## The task
Copy out every line below, from the one containing "Enable Open in new tab" down to the one containing "coord(1296,301)", including both, without the pictures.

## Given data
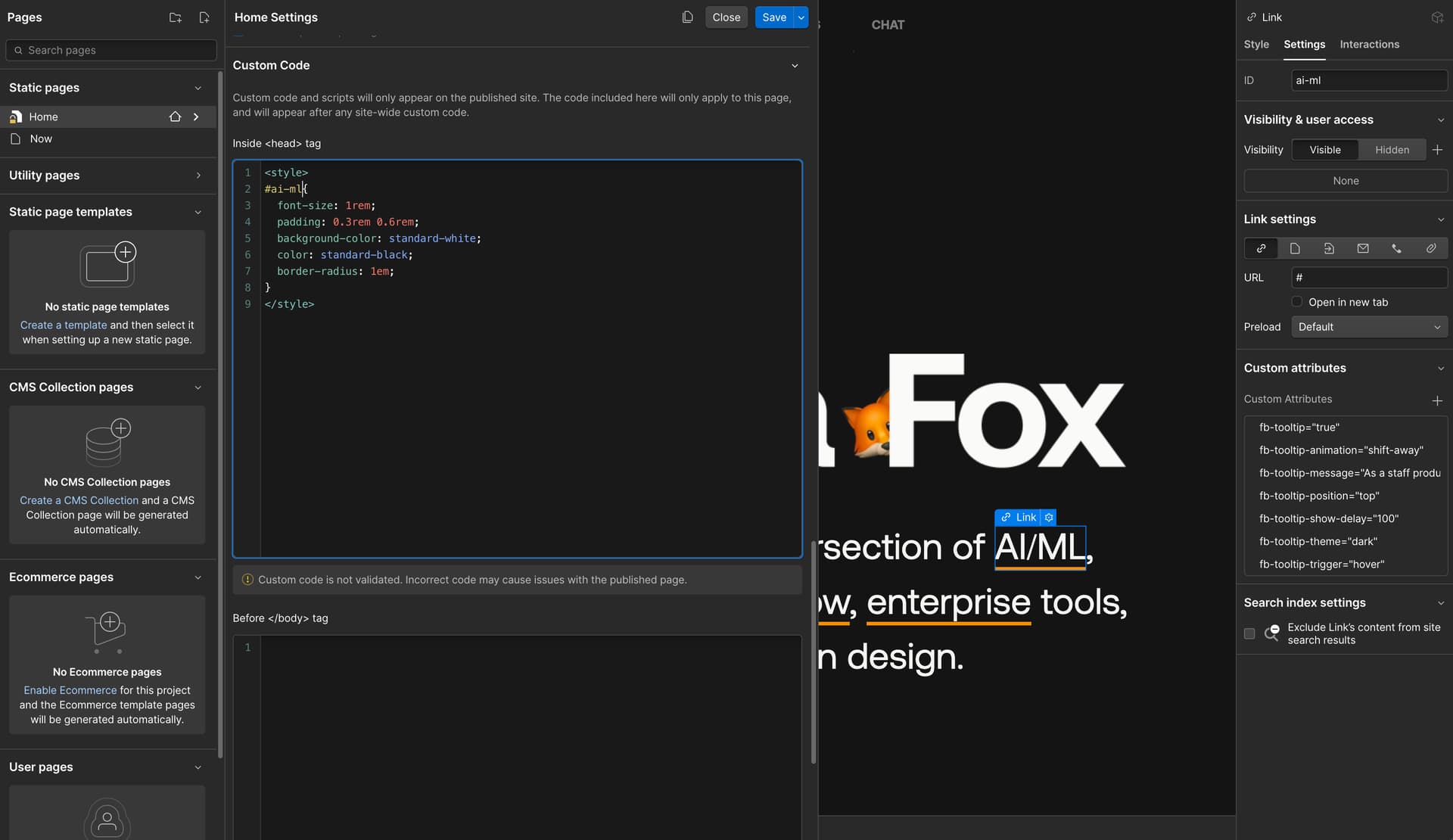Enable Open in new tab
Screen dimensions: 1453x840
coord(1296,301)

--

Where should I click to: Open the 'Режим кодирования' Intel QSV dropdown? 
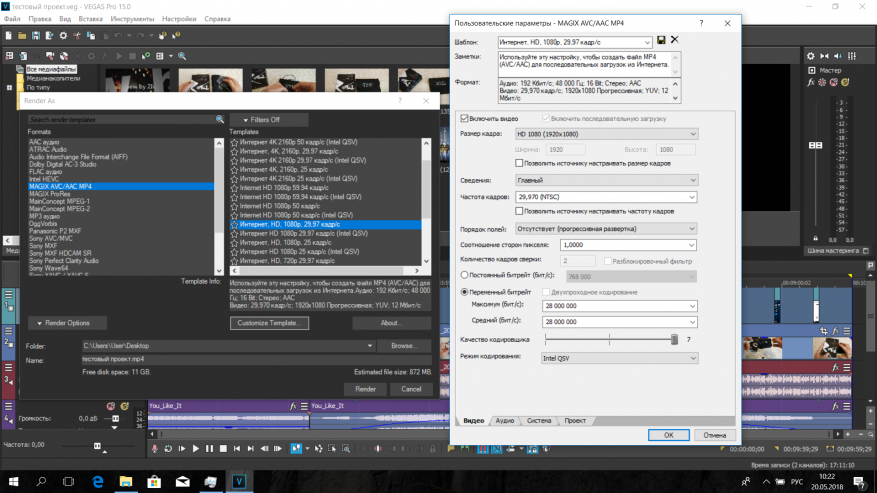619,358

## Output of the task
Enable Open in new tab
Screen dimensions: 1453x840
coord(1296,301)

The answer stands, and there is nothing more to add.